2. The only contention raised is that the Small Cause Court had no jurisdiction to try a suit for recovery of a share of the produce payable by a Bargadar which is a suit for rent. This question was not raised by the defendant in the Court below and it has not been noticed in the judgment of that Court.

3. It is, however, contended by the learned Vakil for the petitioner that the plaintiff herself in her plaint states that the defendant was entered in the record-of-rights as Bargadar and in possession as Bargadar; that these go to show that the defendant had some sort of a tenancy right and that, unless he had such a right, he would not be recorded in the record-of-rights.

4. It appears that the defendant pleaded in his written statement (in more places than one) that he was not a Bargadar, but that he held at a money rent.
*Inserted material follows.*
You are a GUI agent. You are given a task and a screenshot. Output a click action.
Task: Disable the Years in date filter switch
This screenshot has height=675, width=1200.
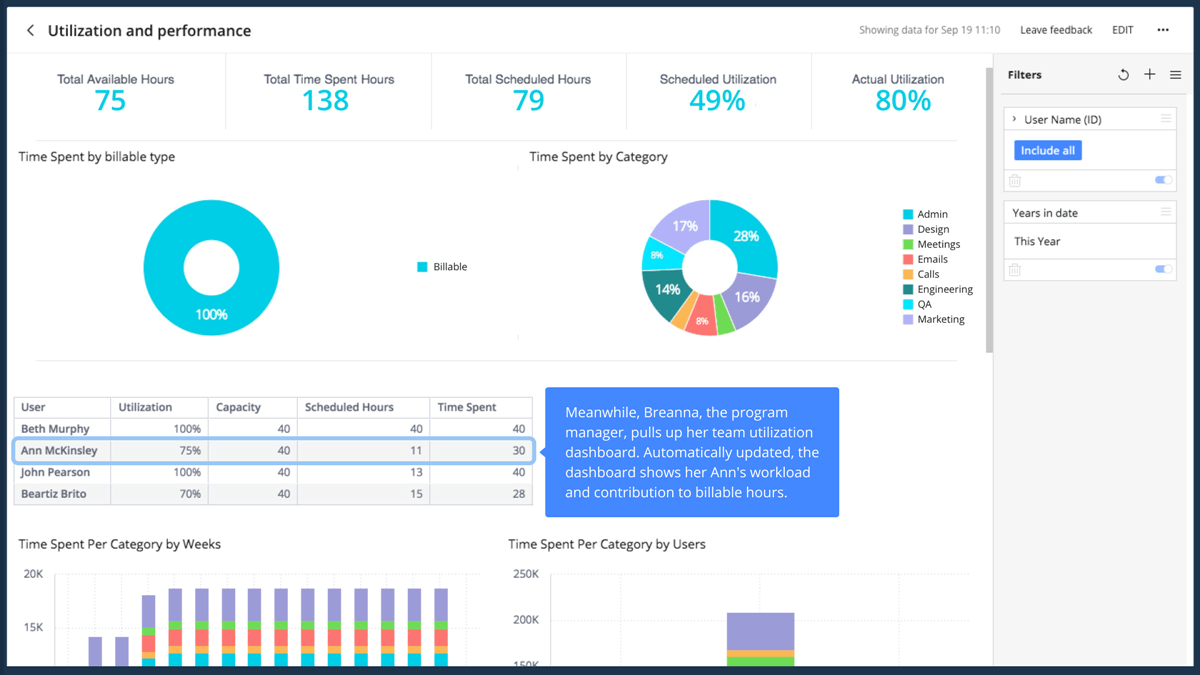[x=1163, y=269]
5. This case comes from the District of Pabna, and in the order of Reference in the case of Kade Mandul v. Ahadali Molla (1910) 14 C.W.N. 620 which also came from the same district, it is stated. 'The term Bargadar in this District is ordinarily understood to mean a cultivator, who, under the terms of his contract, is a servant or a labourer under the holder of the land. The plaintiff holds the land as a tenant. The defendant is a Bargadar under the plaintiff. If there was anything in the terms of the contract between the parties which would make the defendant a tenant, it was the duty of the defendant to prove those terms.

6. The defendant, however, though he denied that he was a Bargadar, never set. up that Bargadar was a tenant.

7. It is contended by the learned vakil for the petitioner that the only question raised in the suit was whether the plaintiff was entitled to half the produce of the land or money rent, and the contention that a Bargadar is a tenant was not therefore raised in the written statement. But, the fact that it was not raised seems to be due to the fact that Bargadar is a term, which is well understood in the District as not applicable to a tenant. In any case the question (which involves a consideration of the terms of the contract between the parties and other matters) not having been raised in the Court below and no evidence having been gone into on the point should not be allowed to be raised here in revision.

8. In these circumstances this Rule is discharged. I make no order as to costs.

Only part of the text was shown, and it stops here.